There are a lot of reasons why independent filmmakers gravitate towards ensemble pieces for their first few features, not the least of which is the company they keep. The now copies the mid-2000s, the mid-2000s copied the mid-’90s, and the mid-’90s copied the swiftness of ‘60s France. But while the particular subgenre of wayward teens is associated almost entirely with American culture, why is it that so many of these movies have so little to do with America itself? Is there nothing in between the camera and the subjects? An ethnography if one thing, but there should be some disconnect that invites the viewer to partake.
Beast Beast, the second film from Danny Madden, fails in that regard. There’s no real point of view, no real specificity beyond its sense of atmosphere. It’s Georgia, but we just know that because of the license plates. It’s a small town, but we mostly know that because the movie keeps telling us. Even as things shift from banal to brutal, Madden’s myopia precludes any shifts from making the impact they should, and for a statement on gun violence around America’s youth, not much of it is specific to guns—or even America.
Granted, it’s nice to see Madden try his hand at the Elephant formula. There are shadows of the Gus Van Sant film as well as its more recent imitations like Dark Night, and the sound work, while not deep, forges a nicely dissonant atmosphere. The characters, on the other hand, are baseline at the most. Our conduit comes in the form of Krista (Shirley Chen), a theater kid who’s starting to see Nito (Jose Angeles). Recently suspended, he’s begun running with two burnouts (Daniel Rashid and Anissa Matlock).
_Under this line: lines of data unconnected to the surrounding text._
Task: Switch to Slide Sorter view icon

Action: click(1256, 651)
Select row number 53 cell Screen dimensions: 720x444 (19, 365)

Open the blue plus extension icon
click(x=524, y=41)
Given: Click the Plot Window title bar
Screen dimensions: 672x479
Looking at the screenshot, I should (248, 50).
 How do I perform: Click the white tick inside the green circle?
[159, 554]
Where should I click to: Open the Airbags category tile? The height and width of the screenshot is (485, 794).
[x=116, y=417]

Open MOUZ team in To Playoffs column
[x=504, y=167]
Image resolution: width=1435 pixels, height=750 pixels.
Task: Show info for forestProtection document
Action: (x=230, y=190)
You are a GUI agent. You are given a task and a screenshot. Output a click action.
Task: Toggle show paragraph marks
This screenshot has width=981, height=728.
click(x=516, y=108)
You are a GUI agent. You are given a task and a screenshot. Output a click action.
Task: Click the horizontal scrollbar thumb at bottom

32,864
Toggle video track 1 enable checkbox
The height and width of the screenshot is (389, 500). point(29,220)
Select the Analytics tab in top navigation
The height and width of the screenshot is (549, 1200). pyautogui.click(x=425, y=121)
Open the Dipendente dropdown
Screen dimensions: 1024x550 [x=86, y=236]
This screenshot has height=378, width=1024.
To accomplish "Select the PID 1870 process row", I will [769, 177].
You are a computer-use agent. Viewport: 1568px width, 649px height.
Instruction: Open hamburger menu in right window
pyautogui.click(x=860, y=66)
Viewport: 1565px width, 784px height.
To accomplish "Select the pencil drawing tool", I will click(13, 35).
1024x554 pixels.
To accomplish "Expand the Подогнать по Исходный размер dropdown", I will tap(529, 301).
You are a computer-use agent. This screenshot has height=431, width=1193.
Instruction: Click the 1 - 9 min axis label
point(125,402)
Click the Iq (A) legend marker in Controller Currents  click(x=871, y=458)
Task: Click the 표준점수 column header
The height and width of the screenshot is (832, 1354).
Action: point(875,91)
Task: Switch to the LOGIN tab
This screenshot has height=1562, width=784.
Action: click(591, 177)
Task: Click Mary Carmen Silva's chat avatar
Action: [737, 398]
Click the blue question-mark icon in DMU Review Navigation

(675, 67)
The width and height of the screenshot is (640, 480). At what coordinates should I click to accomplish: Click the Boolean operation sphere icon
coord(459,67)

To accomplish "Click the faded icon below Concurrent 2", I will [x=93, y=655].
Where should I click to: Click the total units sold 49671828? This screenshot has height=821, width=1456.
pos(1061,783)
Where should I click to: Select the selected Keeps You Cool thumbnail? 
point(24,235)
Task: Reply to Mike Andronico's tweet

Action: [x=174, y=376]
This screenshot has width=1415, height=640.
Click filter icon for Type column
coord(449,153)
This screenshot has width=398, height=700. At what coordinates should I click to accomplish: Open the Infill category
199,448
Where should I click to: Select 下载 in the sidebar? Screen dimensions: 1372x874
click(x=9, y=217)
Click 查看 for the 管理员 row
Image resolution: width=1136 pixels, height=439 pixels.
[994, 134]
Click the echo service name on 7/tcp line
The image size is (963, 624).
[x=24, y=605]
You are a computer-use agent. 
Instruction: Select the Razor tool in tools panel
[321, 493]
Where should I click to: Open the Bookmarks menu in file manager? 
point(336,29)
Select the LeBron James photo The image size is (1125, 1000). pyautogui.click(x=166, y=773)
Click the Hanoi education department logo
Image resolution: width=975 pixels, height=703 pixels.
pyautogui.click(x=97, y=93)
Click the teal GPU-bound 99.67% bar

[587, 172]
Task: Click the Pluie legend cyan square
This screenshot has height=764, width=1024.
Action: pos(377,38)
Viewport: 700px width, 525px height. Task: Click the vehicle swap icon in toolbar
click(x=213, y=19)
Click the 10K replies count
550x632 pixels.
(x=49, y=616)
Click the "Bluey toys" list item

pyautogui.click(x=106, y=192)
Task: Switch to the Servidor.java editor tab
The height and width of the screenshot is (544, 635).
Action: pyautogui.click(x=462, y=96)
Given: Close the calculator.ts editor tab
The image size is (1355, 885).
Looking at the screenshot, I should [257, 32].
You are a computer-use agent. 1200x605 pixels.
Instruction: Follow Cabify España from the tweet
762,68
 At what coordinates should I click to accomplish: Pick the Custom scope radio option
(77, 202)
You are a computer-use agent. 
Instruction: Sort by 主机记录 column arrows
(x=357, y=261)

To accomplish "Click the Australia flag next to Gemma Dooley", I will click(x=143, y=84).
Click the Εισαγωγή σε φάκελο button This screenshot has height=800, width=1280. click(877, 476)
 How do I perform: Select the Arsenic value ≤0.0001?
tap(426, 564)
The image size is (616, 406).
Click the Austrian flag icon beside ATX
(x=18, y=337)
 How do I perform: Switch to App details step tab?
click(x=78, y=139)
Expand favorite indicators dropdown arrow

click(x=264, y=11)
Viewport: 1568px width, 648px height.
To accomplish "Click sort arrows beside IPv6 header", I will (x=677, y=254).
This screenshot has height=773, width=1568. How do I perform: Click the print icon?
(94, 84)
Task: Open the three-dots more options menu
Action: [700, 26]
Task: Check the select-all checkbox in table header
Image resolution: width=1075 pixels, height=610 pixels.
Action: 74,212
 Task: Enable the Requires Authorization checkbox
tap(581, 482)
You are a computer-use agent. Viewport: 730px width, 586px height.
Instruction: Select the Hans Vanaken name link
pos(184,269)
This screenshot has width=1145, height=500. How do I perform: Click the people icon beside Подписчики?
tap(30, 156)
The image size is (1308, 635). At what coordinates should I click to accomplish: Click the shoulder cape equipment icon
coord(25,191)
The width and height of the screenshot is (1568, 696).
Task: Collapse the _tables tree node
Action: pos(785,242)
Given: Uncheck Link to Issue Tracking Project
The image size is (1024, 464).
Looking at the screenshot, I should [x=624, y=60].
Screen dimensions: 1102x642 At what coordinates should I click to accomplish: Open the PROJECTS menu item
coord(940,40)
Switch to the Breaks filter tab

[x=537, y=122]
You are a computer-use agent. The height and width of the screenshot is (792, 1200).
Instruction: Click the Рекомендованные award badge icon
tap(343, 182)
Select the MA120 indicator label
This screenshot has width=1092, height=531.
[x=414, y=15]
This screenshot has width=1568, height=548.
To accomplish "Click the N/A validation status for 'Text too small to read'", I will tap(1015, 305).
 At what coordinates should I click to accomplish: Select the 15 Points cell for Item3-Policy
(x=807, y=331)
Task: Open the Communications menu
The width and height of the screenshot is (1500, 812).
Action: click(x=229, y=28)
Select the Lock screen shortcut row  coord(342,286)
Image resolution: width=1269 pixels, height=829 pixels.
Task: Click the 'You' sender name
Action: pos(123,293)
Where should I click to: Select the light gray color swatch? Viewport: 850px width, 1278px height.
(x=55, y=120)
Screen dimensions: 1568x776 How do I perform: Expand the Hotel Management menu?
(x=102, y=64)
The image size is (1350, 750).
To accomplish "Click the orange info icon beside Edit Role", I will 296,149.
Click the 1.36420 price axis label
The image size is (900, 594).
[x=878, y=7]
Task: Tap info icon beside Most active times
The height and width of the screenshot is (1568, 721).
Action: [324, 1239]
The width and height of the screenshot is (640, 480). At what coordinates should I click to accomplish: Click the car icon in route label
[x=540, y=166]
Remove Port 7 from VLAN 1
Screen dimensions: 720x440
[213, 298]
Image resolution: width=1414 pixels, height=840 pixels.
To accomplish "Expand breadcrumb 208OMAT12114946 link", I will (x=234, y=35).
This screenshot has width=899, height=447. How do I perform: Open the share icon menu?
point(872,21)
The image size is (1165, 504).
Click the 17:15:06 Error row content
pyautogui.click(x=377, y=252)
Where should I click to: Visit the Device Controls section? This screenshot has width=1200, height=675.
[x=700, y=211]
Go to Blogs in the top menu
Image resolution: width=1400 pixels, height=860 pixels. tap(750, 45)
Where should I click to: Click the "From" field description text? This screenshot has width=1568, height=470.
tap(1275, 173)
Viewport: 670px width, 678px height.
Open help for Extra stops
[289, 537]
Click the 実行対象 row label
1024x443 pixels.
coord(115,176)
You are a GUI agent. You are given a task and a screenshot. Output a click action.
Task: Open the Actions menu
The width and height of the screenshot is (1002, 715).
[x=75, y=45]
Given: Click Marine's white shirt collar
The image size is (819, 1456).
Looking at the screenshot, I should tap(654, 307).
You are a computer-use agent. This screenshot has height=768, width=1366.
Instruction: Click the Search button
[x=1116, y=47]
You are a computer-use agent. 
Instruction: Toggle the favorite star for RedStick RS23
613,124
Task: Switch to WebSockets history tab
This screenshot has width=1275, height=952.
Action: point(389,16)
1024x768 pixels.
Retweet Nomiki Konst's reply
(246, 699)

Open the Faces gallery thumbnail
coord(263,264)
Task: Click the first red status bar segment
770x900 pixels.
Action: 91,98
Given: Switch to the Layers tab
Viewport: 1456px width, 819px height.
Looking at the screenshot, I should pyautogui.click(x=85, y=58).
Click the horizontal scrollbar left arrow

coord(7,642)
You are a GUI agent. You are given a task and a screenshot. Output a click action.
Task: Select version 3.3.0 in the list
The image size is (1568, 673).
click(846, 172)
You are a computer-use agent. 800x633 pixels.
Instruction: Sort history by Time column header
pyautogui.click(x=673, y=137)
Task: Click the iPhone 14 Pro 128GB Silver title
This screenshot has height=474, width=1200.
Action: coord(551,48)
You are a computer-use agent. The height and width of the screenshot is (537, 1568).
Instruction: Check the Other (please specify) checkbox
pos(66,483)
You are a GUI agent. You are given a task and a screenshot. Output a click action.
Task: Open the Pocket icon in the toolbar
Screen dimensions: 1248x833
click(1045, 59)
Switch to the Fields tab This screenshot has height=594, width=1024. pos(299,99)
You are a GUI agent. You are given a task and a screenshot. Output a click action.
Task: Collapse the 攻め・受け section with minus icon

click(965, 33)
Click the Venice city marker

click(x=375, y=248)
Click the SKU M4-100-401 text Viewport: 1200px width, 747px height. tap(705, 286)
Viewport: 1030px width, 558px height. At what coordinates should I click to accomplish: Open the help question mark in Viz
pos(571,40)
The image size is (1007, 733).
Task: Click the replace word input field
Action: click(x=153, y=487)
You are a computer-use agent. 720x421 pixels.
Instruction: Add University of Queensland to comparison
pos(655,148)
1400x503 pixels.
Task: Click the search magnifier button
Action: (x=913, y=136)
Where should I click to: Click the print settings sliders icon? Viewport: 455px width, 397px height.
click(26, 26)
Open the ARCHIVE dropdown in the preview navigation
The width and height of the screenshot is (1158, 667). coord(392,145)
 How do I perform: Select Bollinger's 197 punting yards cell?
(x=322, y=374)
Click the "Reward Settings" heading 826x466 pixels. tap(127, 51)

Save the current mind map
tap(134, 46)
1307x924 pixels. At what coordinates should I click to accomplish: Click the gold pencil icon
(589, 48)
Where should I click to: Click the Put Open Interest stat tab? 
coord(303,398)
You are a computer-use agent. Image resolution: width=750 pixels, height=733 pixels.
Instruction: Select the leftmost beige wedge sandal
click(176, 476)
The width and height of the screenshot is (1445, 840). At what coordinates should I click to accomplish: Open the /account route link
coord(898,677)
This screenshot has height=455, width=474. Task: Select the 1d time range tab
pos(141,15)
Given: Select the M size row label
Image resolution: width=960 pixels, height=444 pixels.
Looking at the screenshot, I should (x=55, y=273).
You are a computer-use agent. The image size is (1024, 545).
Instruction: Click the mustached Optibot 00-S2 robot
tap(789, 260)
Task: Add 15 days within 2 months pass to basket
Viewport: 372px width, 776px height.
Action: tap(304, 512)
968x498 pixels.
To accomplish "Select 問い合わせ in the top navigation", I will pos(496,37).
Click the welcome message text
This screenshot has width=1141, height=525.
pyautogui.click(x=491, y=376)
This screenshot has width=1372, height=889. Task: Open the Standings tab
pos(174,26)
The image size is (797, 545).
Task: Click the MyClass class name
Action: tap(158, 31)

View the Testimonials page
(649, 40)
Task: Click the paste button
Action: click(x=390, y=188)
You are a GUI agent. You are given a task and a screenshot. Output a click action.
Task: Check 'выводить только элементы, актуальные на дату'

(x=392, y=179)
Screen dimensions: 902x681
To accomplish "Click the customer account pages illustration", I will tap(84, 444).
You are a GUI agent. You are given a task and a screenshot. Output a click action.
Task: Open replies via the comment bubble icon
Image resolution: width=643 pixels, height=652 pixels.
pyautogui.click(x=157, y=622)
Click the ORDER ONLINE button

All the while, 24-year-old Adam (Will Madden) lives at home with his parents.
As the writer/director wants you to notice, Beast Beast has its own Chekov’s gun. In fact, there are multiple, and they’re all hanging on Adam’s wall while he tries to make a living from posting assault rifle videos on YouTube. Somewhere between scrutiny from his father (Chip Carriere) and some unspecified beta male rage, he lies in narrative wait, the movie trying to tease some sort of suspense.
It’s mostly a fly-on-the-wall approach for the first half and for what it is, it’s fine. The cast has a decent naturalism about them, which is to say the Danny Madden just lets them hang out in front of the camera. Chen is particularly bubbly in what could have been a grating role; Angeles, similarly, wrings a sliver of pathos in a role that lacks sufficient motivation. Beast Beast has no real drive to it, and it becomes especially apparent once something actually “happens.”
Unfortunately, a lot of it has to do with the cast. Will Madden’s nostril-driven, huff-huff overacting furthers the role into caricature while Chen’s portrayal of distress is to simply go stoic. If anything, it isn’t all their fault, as Danny Madden’s script gives no time for the town to shift in the face of tragedy, much less a single person. He plays it straight instead, wavering between provocation and sclerosis. It’s clear he thinks this is the right way to deal with the subject matter. That doesn’t mean it works.
Rather, it reaches for comparisons to the works of Sofia Coppola or Tim Sutton or, even at its loudest moments, Larry Clark. It’s too sanitized for that, though. The pace is too zippy at its darkest moments, and when it tries to have capital-D drama, it ends up contrived at best and risible at worst. It’s not a bad movie. It’s an empty one. Now, someone take that damn rack of guns off the wall.
Beast Beast premiered at Sundance Film Festival.